“替大尧。”
“打出了这条路!”
几人同时举杯。
酒盏相碰。
清脆作响。
“敬陛下!”
这一声。
没有人刻意压低。
仿佛要让整个洛陵。
都听见。
长孙川饮尽杯中酒。
忽然感慨道。
“我现在终于明白。”
“为什么他敢亲赴北境。”
“因为在他眼里。”
“那不是险局。”
“而是必胜之局。”
元无忌点头。
“是啊。”
“敢赌这一把。”
“是因为他算得清。”
“从第一步开始。”
“结局。”
“就已经写好了。”
郭芷看着几人。
眼中闪过一丝复杂。
“你们现在看到的。”
“还只是表面。”
“等真正的诏书下达。”
“等天下皆知。”
“你们会发现。

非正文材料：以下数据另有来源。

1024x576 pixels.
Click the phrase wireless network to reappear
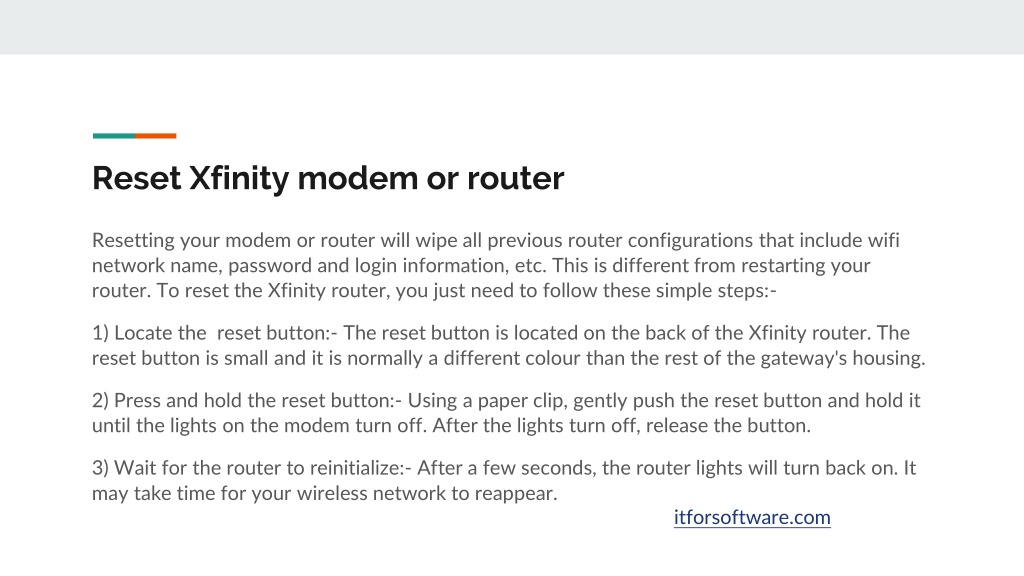click(426, 493)
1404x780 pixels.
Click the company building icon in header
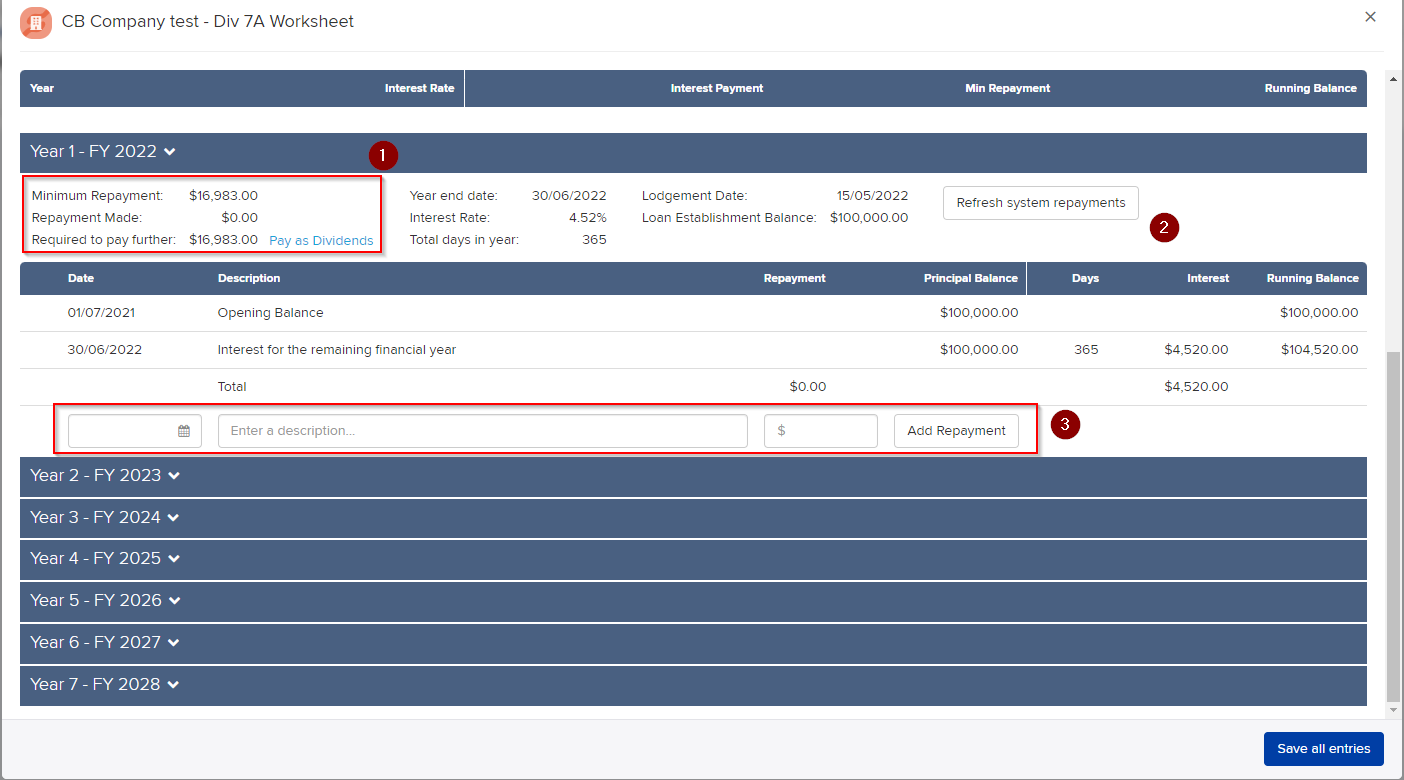(x=36, y=22)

”
“今日这一步。”
“比想象中。”
“还要深远。”
王案游闻言。
忍不住笑道。
“那就留给后世去评吧。”
“我们这代人。”
“只要记住。”
“这天下。”
“有过这样一位天子。”
长孙川点头。
“也记住。”
“我们曾与他同窗。”
“虽未同行。”
“却能见证。”
元无忌端起酒盏。
目光沉稳。
“见证。”
“本就是一种幸运。”
这一夜。
醉梦轩内。
灯火未熄。
欢声笑语。
一直持续到深夜。
他们谈论的。
不再是忧患。
而是未来。
一个。
真正值得期待的未来。
……
中山王的大营设在官道旁的平原上,帐篷连绵数里,军械堆放整齐,火把昼夜不熄。
叛军一路北上,已连续行军多日,士卒虽显疲态,却因即将兵临洛陵,反而士气高涨。
这一日傍晚,天色尚未完全暗下,一骑快马自南而来,直入中军。